Gobitas died Aug. 22 at age 90. The name may not mean much to you unless you’re a student of church-state history, but we all owe her a debt.
In 1935, Lillian Gobitas was 12 years old and was attending an elementary school in Minersville, Pa. She and her family belonged to the Jehovah’s Witness faith, and Lillian and her brother, William, had decided they would no longer participate in the mandatory Pledge of Allegiance. They were expelled that day.
Jehovah’s Witnesses believe that flag salutes are a form of idolatry. Their only allegiance, they argue, is to God. Citing religious freedom and the right of conscience, the children refused to take part.

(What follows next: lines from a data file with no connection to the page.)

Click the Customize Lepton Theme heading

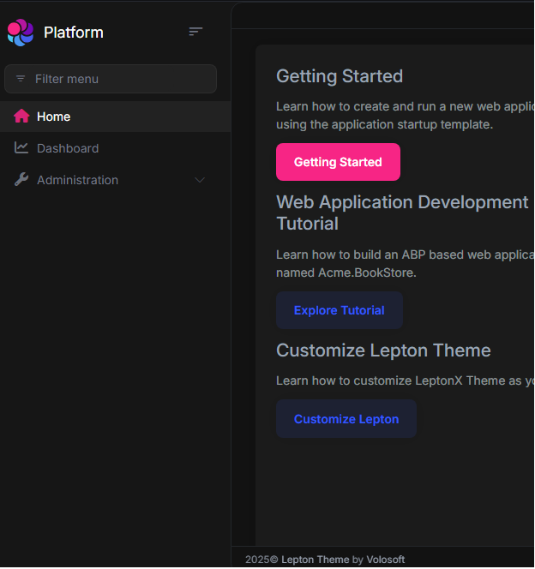coord(383,350)
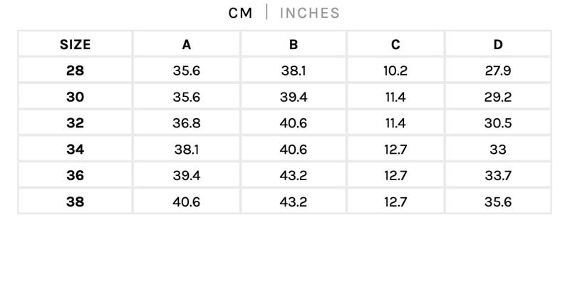Click the 10.2 value in column C
This screenshot has height=287, width=570.
click(x=395, y=71)
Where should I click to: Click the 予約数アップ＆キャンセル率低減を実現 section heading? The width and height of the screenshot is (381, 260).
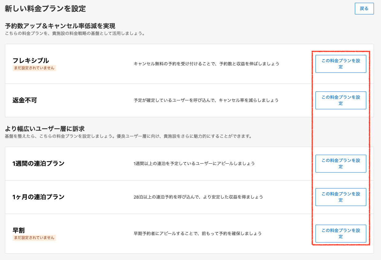tap(60, 26)
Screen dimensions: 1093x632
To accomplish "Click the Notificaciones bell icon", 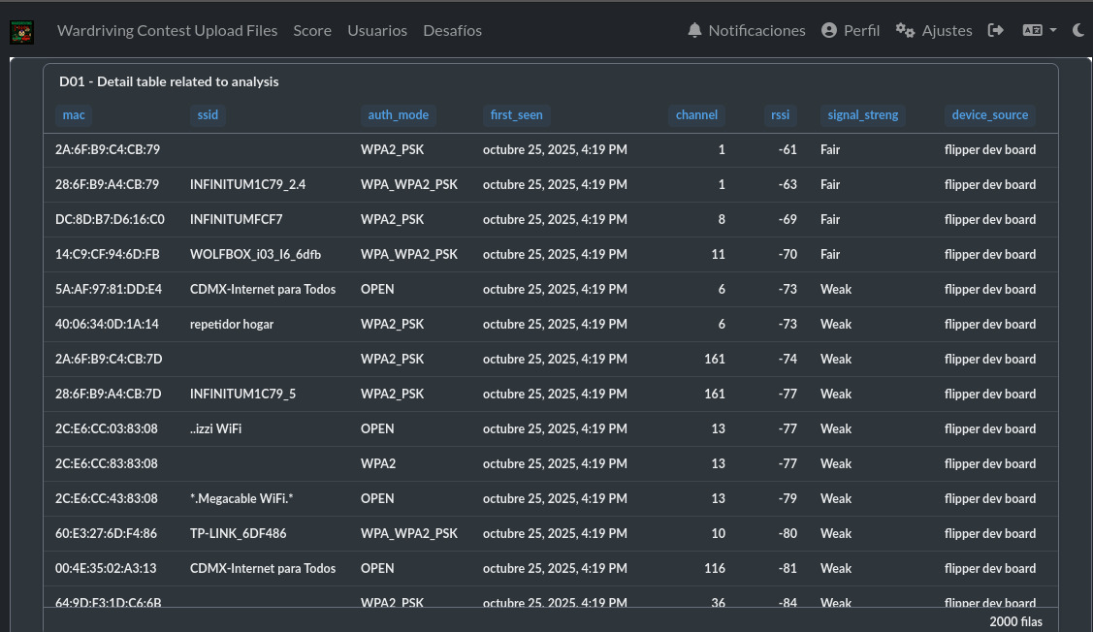I will click(694, 30).
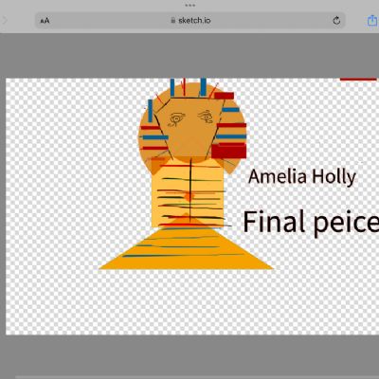Image resolution: width=379 pixels, height=379 pixels.
Task: Select the large red block on the headdress
Action: point(228,151)
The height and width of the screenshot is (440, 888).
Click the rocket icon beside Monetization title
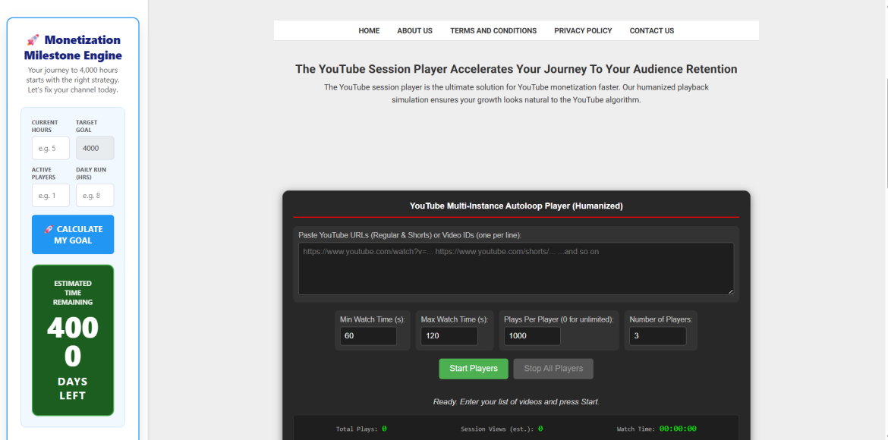pyautogui.click(x=33, y=40)

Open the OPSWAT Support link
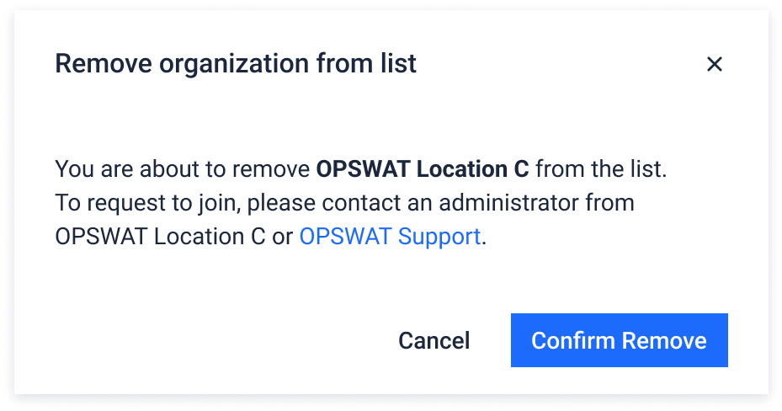[x=390, y=237]
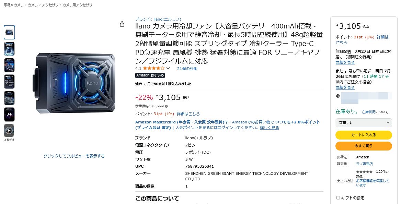Go to 家電&カメラ breadcrumb category
This screenshot has width=401, height=204.
click(13, 5)
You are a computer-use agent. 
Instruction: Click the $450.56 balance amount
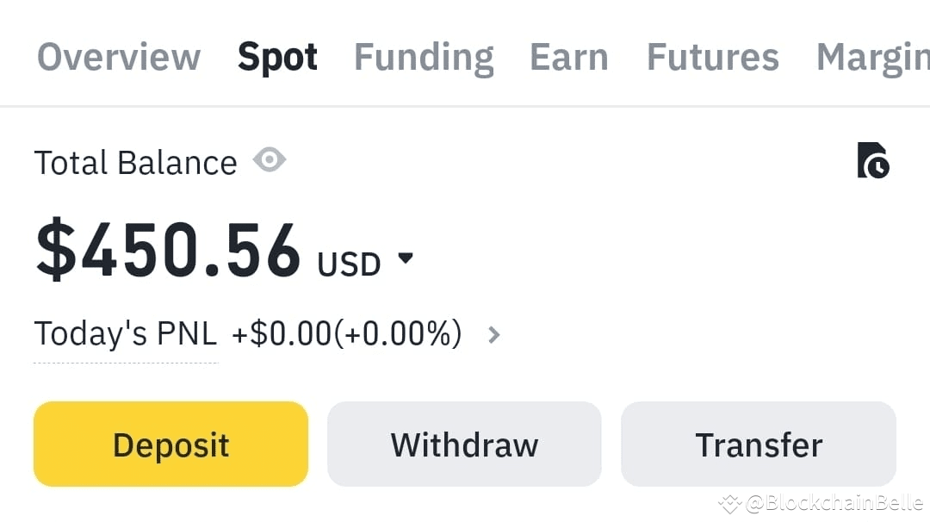tap(169, 252)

The case went all the way to the Supreme Court. Remarkably, in 1940 the high court ruled 8-1 against the Gobitas family in Minersville School District v. Gobitis. (A printer’s error resulted in the family’s name being misspelled as “Gobitis” on the legal documents; it was never corrected.) Public school students, the justices said, could be compelled the recite the Pledge of Allegiance as a way of fostering “national cohesion.”
The fallout from that ruling was grim. Suddenly it was open season on Jehovah’s Witnesses. Witness children were expelled from schools around the country. In Litchfield, Ill., a mob attacked some Witnesses who were distributing religious literature. In Richwood, W.Va., the chief of police led a crowd of hooligans as they rounded up Witnesses, forced them to drink castor oil and paraded them out of town.
In Jackson, Miss., a crowd attacked a trailer park where many Witnesses lived and drove them out. In Kennebunkport, Maine, a frenzied mob burned down the local Kingdom Hall. In Nebraska, a Witness man was lured from his home, dragged away and castrated.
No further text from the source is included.